Question 3 first, because it is central to your other questions: You are right. The higher the risk of HIV exposure, the more important it is to be tested later rather than earlier. Although your negative result 8 weeks after possible exposure is highly (probably almost 99%) reliable, because you are in a country where heterosexual transmission of HIV is very common, you should be tested again at 3 months. (See other threads on "time to positive HIV test" for information about why the level of risk influences this.)
1 and 2) Having said that, the test result remains infinitely more reliable than symptoms as an indicator of HIV infection. "Furry" (or coated) tongue has lots of potential causes in addition to HIV. And yes, tongue abnormalities are much more likely with late than early HIV infection. 4) You aren't being an idiot by any means, but your symptoms do not suggest HIV.
5) Other comments? First, your 8 week test result makes it extremely unlikely you acquired HIV during the exposure you describe--but get tested again in another month. Second, for goodness' sake, what the heck are you doing having unprotected sex (assuming this was a non-monogamous context) in South Africa??!! Don't do it again.
Best wishes. Get (and stay) safe.
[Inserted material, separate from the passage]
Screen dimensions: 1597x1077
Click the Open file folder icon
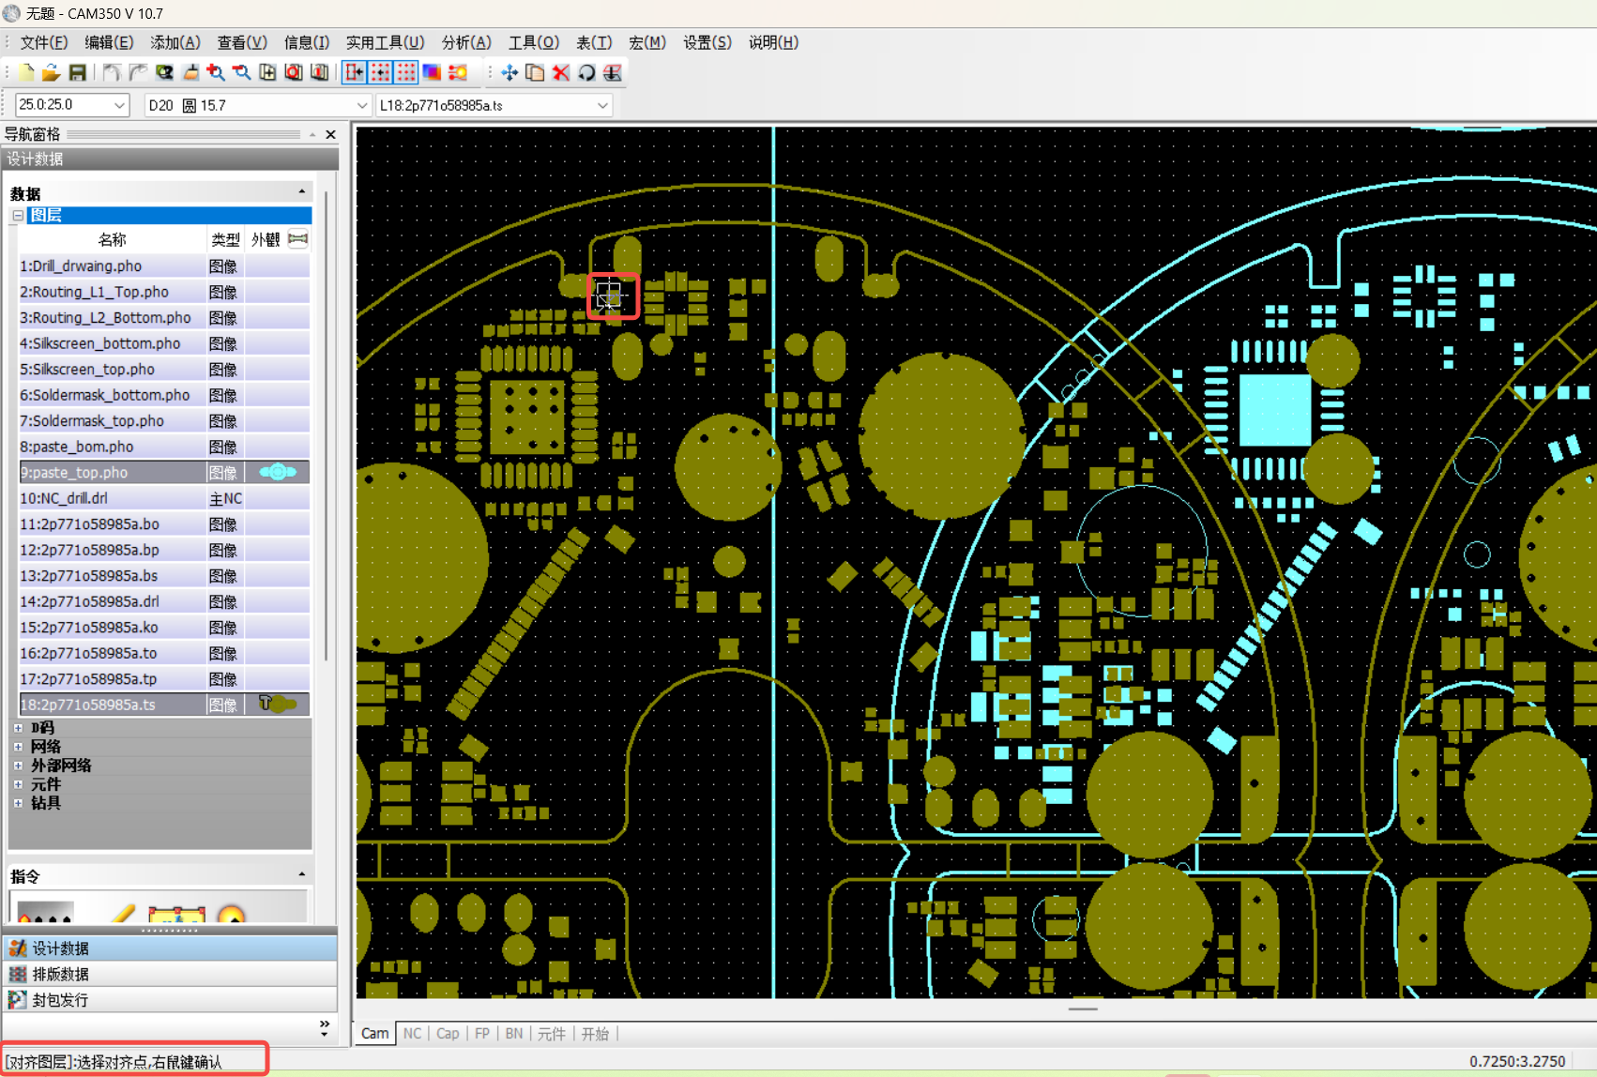51,72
HHH, MD
my mother is a dental hygenist and thats why i am answering your question. she has a book with pictures of different oral problems and hairy tongue was one of them so i found a website that talks about this that you can take a look at.http://www.emedicine.com/derm/topic639.htm
pay attention to section 3 Clinical, while it is seen in patients with HIV it is not a symptom of HIV. it is mostly seen in people who drink a lot of tea or coffee or use tobacco products. also can be in result to poor oral hygiene
I guess down there you should make sure the tests are checking for HIV-1 and HIV-2, I would be surprised if they weren't.
I wonder why it is so prevalent down there, and like you said with black Africans particularly. I don't see how the 1/1000 or 1/2000 average risk for heterosexual contact could apply in that region, it's not enough to sustain that kind of infection percentage. Either everyone is having sex when the viral load is really high or there are a lot of other std's being spread around causing the elevated transmission risk. And why the racial division?
I have a question regarding the regional geography risks involved. You recommended another test at 3 months due to the persons geographical location, however was this also due to the activity performed? Lets say a person has protected vaginal sex or protected oral sex in Africa, would your testing recommendations differ if the person was say in North America?
Search the threads and archives. common in some parts of the world than others (i.e., in some populations than others), and the risks of vaginal intercourse higher, has been discussed. (Try searching old threads for "HIV transmission risk".) It's quite complex, but the expalanations include circumcision status of men, background STD rates, "dry sex" and other sex practices, average viral load, stage of the HIV epidemic (related to viral load), relative infrequency of antiretroviral therapy, and others.